San Francisco Chronicle

Health stocks seen as hedge to trade war

- By Tatiana Darie Tatiana Darie is a Bloomberg writer. Email: tdarie1@bloomberg.net

Equity investors are flocking to health care in the wake of escalating geopolitic­al tensions and a waning appetite for technology stocks.

The Standard & Poor’s 500 Health Care Index is the best-performing sector so far this quarter, with a 7.8 percent gain, outperform­ing a 4.5 percent rise in the broader S&P index.

Pharmaceut­ical and biotech stocks are among the biggest outperform­ers as they rebound from earlier concerns about failed clinical trials and scrutiny on drug pricing in Washington. The momentum has accelerate­d as investors seek havens from a potential trade war.

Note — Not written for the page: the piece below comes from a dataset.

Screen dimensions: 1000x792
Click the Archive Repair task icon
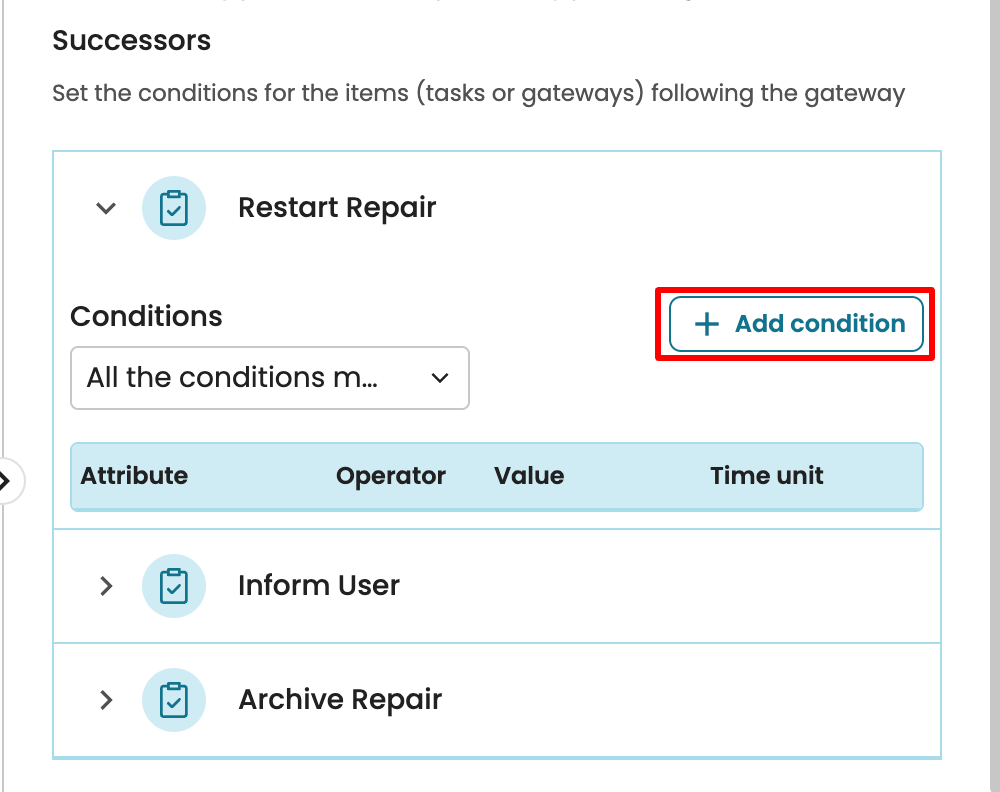[x=174, y=700]
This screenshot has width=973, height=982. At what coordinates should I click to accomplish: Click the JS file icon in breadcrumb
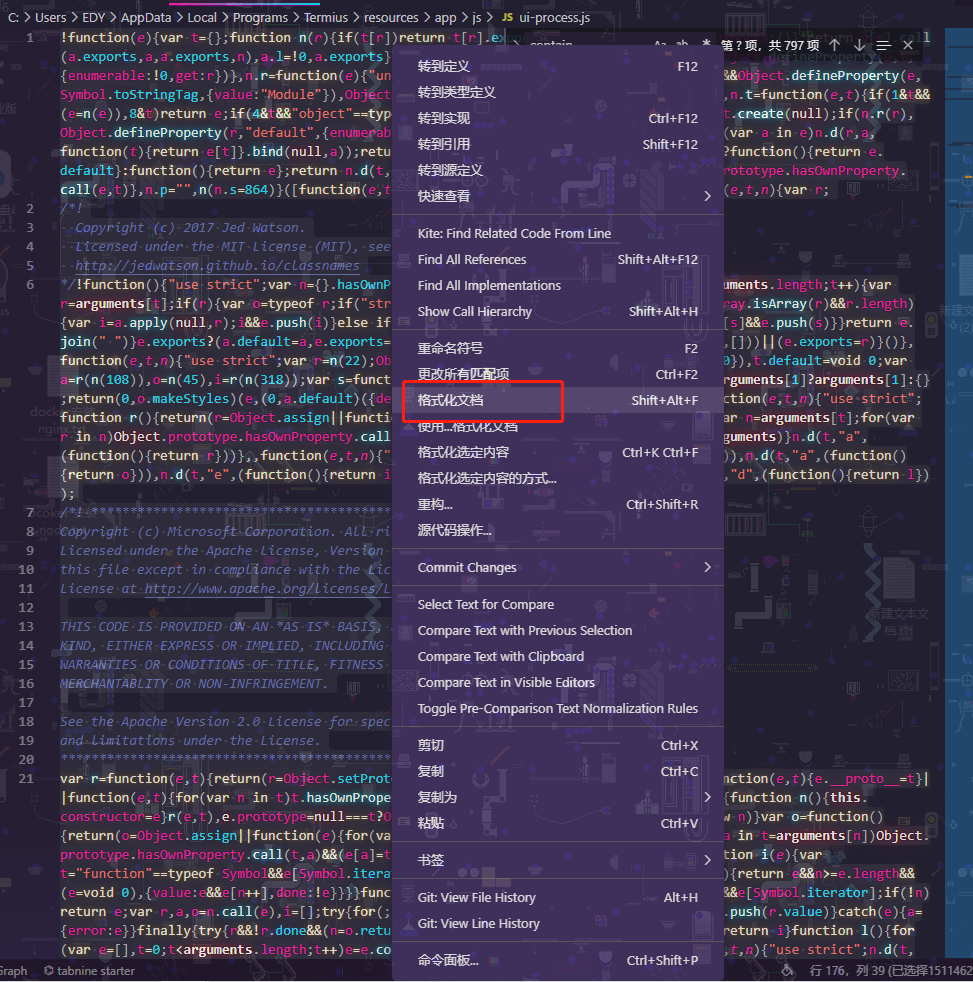507,18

“It was time for the group to catch up a little,” Andrew Hilgenbrin­k, who helps manage more than $1 billion in health care assets at Highland Capital Management, said in a telephone interview. “Tariffs are kind of a nonevent for the health care space. Furthermor­e, valuations have become very attractive in large-cap pharma and biotech.”

Because health care stocks continue to trade at a discount to the overall market, Hilgenbrin­k said, “there’s still additional room to go” in the recent rally. HCA Healthcare, Iqvia Holdings, Eli Lilly & Co. and San Francisco’s Nektar Therapeuti­cs, are the sector’s best performers in the third quarter.

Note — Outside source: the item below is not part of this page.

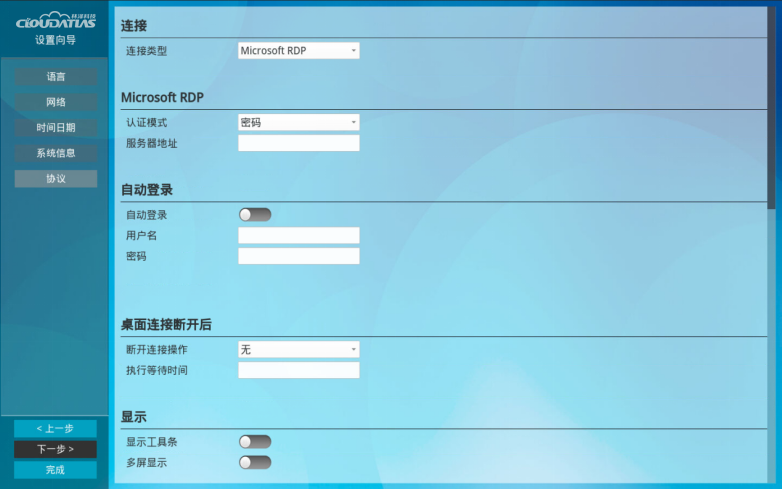Screen dimensions: 783x489
Task: Click the 服务器地址 input field
Action: (x=299, y=143)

Drugmakers including Johnson & Johnson say that U.S. tariffs on Chinese imports haven’t hurt their results yet, beyond the effect of a stronger dollar. That concurs with an analysis from Evercore ISI that U.S. medicines won’t see much impact from tariffs, because raw bulk materials imported from China are mainly antibiotic­s.

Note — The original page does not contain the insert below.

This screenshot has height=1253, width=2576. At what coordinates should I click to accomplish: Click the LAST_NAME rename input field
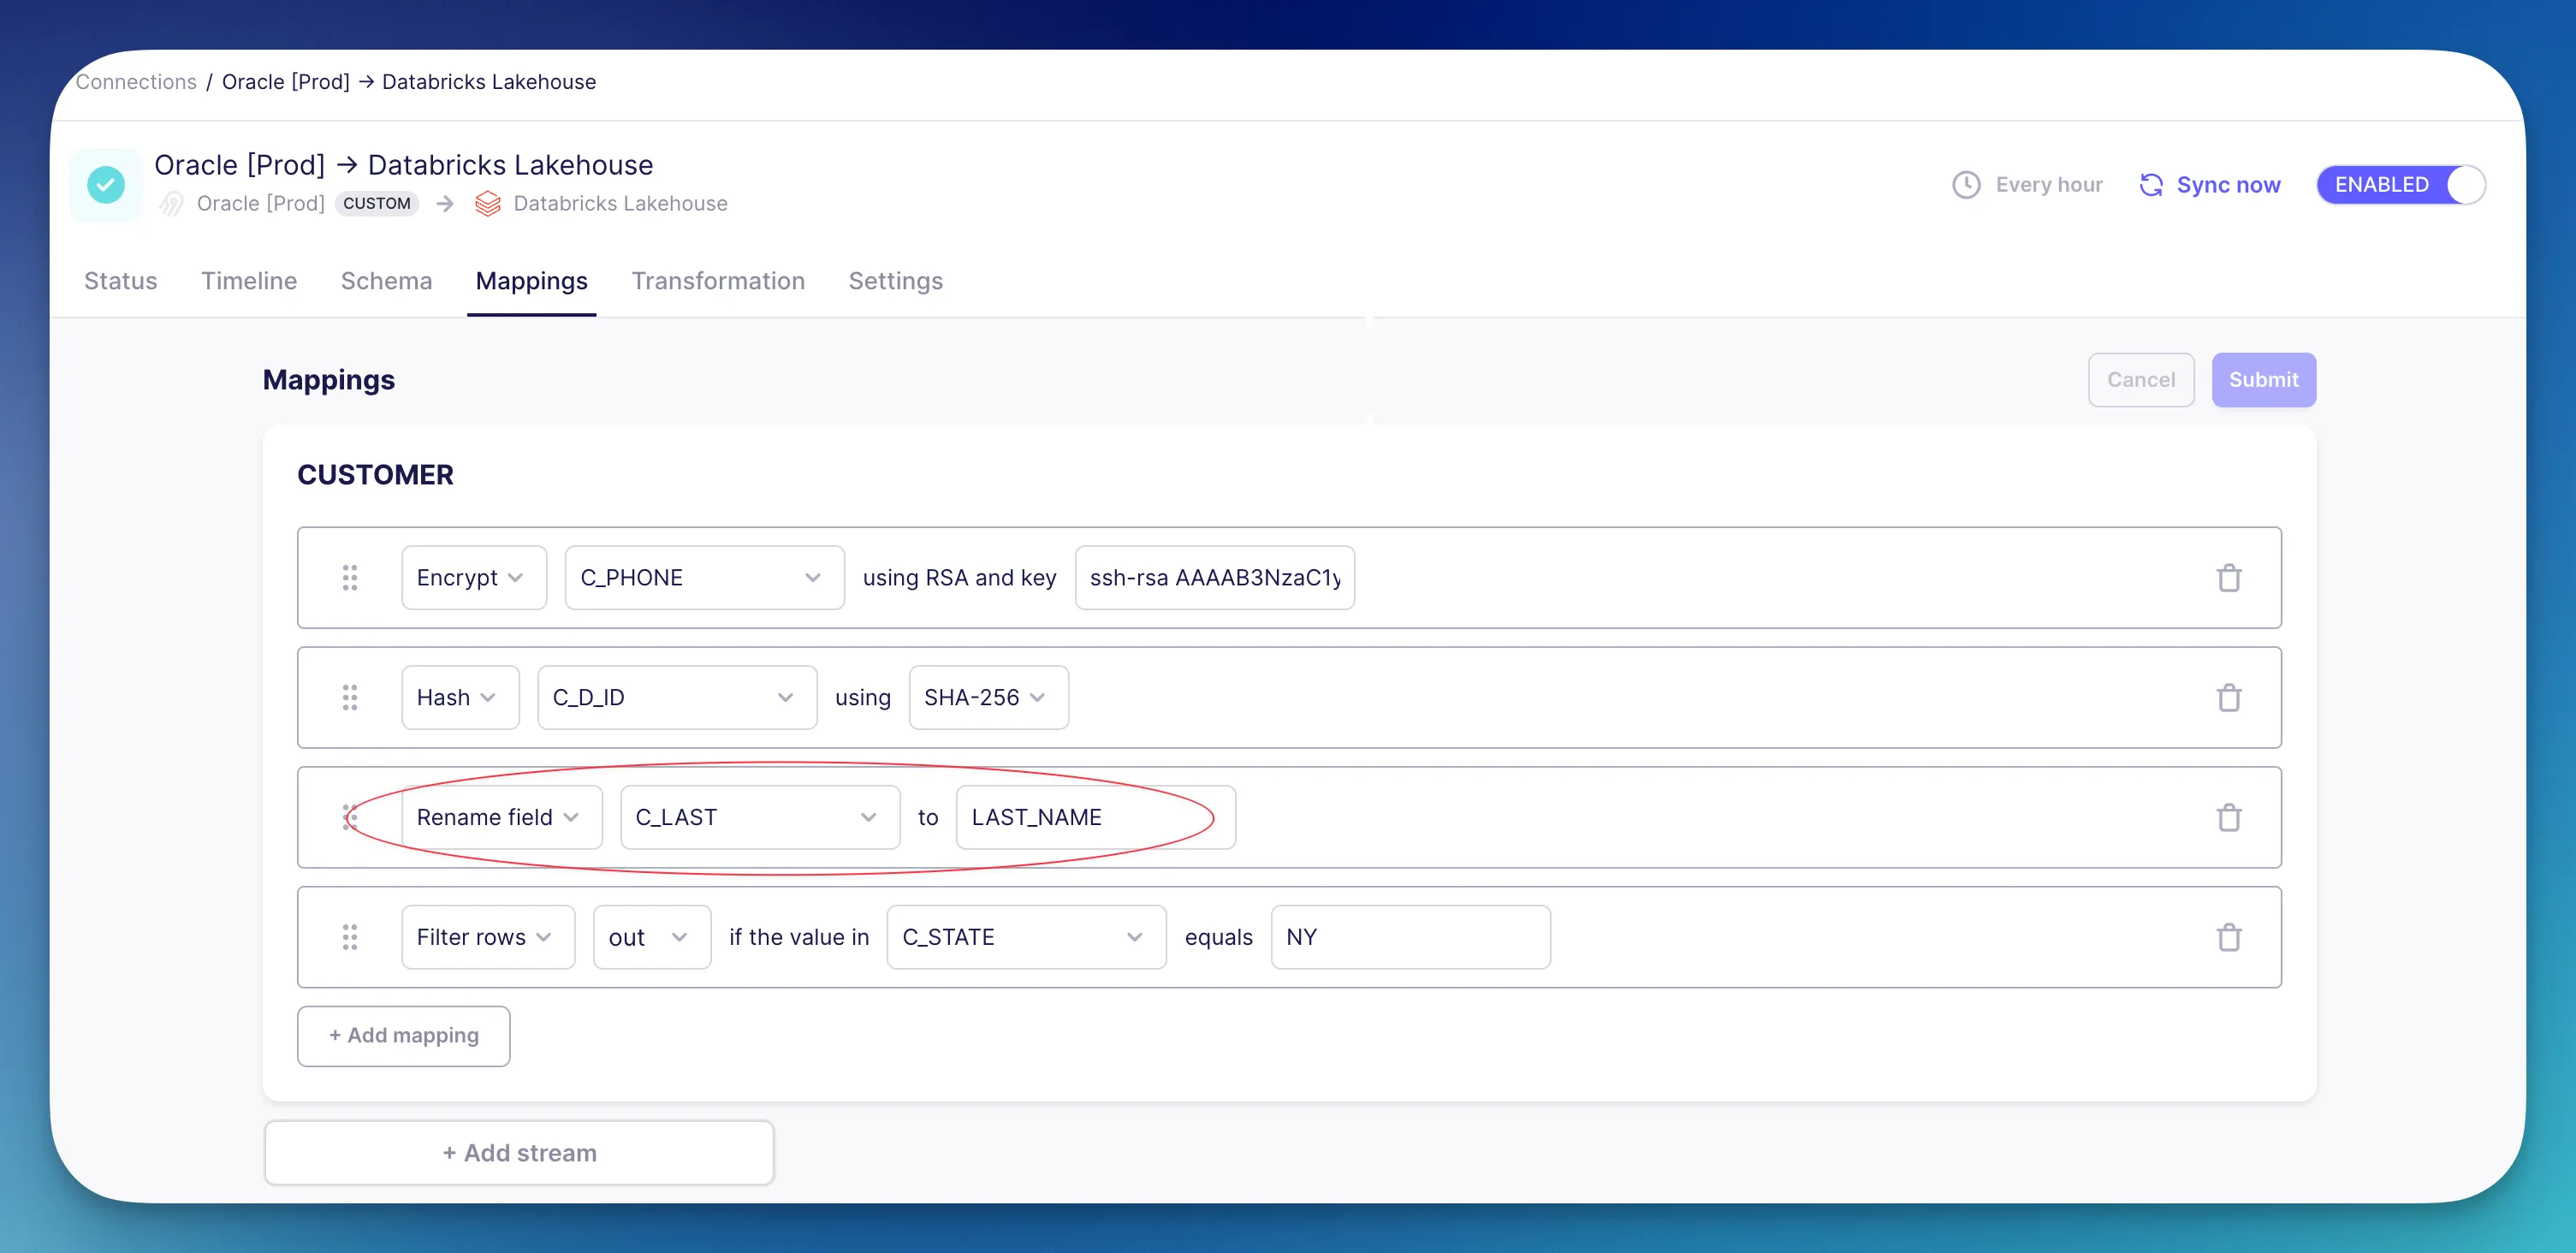click(1095, 818)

The three largest exchange-traded funds tracking health care took in more than $1 billion in July. The $8 billion Vanguard Health Care ETF, known by its ticker VHT, added $47 million last week, its highest weekly inflows in more than a year.

Bill Smead, who oversees about $2.2 billion at Smead Capital Management, said in a phone interview that this is “the beginning of reallocati­on of assets from the most popular sectors,” including tech.

Despite a rocky July, tech is still the bestperfor­ming sector this year, as it was in 2017. And health care investors have reason to remain cautious about the recent gains. The next test for the sector is expected to come with the midterm elections, which are less than three months away. President Trump will need the new Congress’ backing to advance his plans to lower medical costs.

The threat to control drug prices “is not going away,” Ying Huang, a biotech analyst with Bank of America Merrill Lynch, said in a telephone interview. With more clarity in Washington, he said, “We might see generalist­s coming back to the sector.”